| Provided information |
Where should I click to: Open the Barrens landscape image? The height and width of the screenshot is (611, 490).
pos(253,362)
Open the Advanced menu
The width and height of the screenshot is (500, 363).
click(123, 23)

| Instructions for the task |
The reply is to be an exact copy of the listing.

| Exercise response |
Where should I click to: Open the Barrens landscape image? The height and width of the screenshot is (611, 490).
pos(253,362)
Open the Advanced menu
The width and height of the screenshot is (500, 363).
click(123, 23)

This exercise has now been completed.